The project continues the artist’s passion for creating public artwork based on shared stories and everyday experiences that result in unusually dramatic and even heartwarming presentations. At turns sentimental and fervent, the overall gesture of Emotional Wayfinding will inundate our landscape with playfully disruptive signs meant to reorient our relationships to our shared environment and with each other. The work will remain on view for the next several years.

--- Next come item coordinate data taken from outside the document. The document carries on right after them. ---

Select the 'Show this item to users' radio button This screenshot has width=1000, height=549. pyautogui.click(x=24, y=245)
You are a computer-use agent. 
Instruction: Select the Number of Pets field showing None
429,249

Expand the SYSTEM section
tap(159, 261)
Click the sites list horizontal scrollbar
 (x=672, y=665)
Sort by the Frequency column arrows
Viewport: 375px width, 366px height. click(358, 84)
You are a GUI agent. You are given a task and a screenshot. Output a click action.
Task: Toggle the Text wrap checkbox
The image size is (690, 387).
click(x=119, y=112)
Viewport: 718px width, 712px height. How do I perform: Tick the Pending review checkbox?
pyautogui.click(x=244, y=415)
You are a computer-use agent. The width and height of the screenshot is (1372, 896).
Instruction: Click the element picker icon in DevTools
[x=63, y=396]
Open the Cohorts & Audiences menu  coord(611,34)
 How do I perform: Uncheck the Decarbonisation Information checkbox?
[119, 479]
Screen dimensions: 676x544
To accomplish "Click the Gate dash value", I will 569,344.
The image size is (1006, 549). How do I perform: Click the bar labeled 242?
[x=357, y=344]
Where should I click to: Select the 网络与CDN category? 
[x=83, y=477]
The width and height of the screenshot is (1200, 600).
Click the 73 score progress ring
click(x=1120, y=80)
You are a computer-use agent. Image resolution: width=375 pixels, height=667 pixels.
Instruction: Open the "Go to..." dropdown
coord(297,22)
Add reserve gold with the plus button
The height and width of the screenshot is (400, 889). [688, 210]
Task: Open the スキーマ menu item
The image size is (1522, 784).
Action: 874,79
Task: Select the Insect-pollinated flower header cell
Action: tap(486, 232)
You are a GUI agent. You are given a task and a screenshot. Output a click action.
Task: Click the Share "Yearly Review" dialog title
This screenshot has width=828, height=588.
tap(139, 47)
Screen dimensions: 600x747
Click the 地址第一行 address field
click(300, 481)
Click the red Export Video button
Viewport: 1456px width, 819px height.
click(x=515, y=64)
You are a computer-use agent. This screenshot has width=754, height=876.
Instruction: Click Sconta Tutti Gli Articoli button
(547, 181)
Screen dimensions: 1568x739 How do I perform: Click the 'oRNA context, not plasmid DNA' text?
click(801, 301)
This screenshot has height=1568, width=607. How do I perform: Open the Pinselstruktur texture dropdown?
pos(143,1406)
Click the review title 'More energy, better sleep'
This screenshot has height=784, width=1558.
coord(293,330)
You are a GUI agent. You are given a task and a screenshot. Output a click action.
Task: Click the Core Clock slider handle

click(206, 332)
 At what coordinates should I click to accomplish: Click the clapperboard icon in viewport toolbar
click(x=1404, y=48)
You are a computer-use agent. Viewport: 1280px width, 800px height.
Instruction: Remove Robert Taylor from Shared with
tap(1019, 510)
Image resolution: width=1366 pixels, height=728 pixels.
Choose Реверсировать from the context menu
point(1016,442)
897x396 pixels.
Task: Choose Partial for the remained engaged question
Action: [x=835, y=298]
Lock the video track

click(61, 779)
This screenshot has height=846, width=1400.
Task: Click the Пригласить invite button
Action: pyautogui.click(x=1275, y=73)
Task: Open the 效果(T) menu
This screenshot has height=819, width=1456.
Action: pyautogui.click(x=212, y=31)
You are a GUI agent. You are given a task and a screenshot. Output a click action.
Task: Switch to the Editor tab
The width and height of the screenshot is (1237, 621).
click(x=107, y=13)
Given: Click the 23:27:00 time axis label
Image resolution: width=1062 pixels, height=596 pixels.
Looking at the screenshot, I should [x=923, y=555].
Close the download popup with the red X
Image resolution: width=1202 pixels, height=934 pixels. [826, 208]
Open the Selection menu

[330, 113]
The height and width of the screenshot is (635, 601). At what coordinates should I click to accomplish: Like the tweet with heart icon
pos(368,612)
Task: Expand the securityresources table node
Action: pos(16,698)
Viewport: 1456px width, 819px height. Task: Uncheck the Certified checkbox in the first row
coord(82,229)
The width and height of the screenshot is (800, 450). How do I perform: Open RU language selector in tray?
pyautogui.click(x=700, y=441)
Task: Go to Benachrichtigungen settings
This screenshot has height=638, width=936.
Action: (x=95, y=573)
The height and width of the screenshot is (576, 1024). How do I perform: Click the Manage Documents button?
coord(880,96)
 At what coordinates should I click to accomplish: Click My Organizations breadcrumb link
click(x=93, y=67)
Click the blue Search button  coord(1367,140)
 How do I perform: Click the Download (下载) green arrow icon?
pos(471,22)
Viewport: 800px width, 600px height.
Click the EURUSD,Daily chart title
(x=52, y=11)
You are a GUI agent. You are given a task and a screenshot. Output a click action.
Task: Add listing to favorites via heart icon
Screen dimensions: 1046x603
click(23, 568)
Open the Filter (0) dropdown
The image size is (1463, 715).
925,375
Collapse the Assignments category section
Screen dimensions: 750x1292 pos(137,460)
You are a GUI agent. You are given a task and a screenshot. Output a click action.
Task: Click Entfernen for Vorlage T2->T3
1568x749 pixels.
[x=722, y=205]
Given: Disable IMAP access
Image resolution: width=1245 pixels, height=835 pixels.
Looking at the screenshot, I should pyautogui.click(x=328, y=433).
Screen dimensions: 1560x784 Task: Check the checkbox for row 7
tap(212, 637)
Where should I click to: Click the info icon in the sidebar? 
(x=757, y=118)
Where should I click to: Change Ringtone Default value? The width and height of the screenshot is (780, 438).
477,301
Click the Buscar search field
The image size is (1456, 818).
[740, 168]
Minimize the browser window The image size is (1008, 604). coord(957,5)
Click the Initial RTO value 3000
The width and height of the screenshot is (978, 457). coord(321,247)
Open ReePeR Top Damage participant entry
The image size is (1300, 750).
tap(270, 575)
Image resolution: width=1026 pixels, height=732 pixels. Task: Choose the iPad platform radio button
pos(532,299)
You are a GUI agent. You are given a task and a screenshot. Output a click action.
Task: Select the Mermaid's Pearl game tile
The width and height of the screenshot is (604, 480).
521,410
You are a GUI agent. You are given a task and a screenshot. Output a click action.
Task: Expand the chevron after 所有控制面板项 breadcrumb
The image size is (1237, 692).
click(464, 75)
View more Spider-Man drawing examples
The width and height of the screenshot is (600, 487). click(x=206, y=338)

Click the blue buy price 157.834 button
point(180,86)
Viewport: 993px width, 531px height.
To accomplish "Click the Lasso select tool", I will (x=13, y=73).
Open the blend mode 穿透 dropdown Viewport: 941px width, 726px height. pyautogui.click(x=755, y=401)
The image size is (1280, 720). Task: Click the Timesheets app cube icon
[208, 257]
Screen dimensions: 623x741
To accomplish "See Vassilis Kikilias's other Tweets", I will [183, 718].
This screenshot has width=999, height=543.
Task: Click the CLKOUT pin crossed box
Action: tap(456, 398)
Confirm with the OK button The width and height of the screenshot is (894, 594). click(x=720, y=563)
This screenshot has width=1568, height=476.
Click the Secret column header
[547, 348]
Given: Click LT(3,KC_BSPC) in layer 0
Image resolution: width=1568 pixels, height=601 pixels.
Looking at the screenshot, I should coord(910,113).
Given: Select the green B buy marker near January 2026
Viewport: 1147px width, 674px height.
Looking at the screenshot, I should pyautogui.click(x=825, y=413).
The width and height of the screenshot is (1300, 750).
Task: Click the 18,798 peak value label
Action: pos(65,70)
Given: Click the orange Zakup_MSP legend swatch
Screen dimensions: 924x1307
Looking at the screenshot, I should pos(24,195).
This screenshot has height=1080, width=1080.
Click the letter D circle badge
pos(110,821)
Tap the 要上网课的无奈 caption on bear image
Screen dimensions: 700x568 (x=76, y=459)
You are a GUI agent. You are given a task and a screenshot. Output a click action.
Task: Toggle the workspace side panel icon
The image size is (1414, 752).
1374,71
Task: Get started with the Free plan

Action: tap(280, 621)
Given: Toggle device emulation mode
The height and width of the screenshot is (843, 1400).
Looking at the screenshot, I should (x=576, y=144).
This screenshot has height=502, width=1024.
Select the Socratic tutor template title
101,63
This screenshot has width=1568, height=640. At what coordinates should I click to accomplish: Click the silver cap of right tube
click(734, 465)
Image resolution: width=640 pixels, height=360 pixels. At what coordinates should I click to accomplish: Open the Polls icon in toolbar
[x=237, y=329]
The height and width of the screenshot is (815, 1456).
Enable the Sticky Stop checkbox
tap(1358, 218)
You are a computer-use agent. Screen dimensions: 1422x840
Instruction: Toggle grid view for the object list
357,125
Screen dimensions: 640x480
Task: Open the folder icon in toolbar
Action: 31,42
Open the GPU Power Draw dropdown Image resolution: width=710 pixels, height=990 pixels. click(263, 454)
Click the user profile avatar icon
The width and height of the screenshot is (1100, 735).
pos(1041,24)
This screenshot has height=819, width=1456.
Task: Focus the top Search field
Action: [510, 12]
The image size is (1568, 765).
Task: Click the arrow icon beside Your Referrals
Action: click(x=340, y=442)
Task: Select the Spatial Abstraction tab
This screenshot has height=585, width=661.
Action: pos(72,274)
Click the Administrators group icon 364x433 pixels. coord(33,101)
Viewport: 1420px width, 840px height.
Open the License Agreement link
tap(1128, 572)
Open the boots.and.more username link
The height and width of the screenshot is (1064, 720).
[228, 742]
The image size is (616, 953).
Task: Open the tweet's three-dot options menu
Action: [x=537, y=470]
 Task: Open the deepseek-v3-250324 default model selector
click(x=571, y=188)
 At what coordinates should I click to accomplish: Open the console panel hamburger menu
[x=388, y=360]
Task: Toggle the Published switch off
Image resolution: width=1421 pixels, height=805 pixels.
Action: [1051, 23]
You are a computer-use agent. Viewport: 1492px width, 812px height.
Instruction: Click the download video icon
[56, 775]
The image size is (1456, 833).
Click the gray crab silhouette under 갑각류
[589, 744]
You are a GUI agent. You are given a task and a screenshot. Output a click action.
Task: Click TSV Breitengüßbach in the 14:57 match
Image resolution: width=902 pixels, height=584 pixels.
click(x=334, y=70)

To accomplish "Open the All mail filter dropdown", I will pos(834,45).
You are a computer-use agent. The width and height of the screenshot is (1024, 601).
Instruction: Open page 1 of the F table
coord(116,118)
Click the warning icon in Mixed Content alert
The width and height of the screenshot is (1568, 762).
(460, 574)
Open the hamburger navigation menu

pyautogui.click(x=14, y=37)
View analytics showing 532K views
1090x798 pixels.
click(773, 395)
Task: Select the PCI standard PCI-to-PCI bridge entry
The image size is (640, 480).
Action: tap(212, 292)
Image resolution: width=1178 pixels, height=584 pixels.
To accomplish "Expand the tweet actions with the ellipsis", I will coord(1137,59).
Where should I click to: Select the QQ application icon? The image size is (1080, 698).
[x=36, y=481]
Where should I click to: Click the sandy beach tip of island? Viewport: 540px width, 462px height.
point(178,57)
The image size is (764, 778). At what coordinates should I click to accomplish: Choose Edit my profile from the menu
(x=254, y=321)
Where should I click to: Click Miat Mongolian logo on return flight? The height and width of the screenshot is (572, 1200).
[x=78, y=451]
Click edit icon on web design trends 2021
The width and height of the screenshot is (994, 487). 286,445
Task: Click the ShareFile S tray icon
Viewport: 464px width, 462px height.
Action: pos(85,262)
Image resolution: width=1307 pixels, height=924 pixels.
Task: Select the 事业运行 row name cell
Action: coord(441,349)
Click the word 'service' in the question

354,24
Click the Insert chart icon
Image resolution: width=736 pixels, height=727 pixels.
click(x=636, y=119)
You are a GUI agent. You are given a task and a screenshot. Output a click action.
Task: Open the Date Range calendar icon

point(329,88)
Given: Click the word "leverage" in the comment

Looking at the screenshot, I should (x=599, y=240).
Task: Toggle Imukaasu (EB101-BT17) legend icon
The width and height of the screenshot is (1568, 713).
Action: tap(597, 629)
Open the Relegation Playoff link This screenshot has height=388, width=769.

Powers was born and raised in Philadelphia where he began graffiti writing in 1984, under the name ESPO (alternatively sited as “Exterior Surface Painting Outreach,” or as an auditory acronym for Steve POwers). By 2000, Powers gave up graffiti to become a full-time studio artist. His work has been shown at the prestigious Venice and Liverpool Biennials, as well as numerous shows at New York City's Deitch Gallery. In 2005, he organized The Dreamland Artists Club, a project in which professional artists helped Coney Island merchants by repainting their signs. In 2007, Powers organized his first solo museum exhibition at the Pennsylvania Academy of the Fine Arts. The show, which included many sign and guidepost artworks, attracted attention in New York and Philadelphia. In December of that year, ESPO appeared on the cover of the art magazine Juxtapoz. “In 10 years time,” they wrote, “Stephen 'ESPO' Powers’s name will reside next to Crumb, Robert Williams, Basquiat, McGee, and Warhol as those who truly changed the way art is defined and displayed.”
The Public Art Initiative was established and is supported by leadership funding from the County of Erie and the City of Buffalo.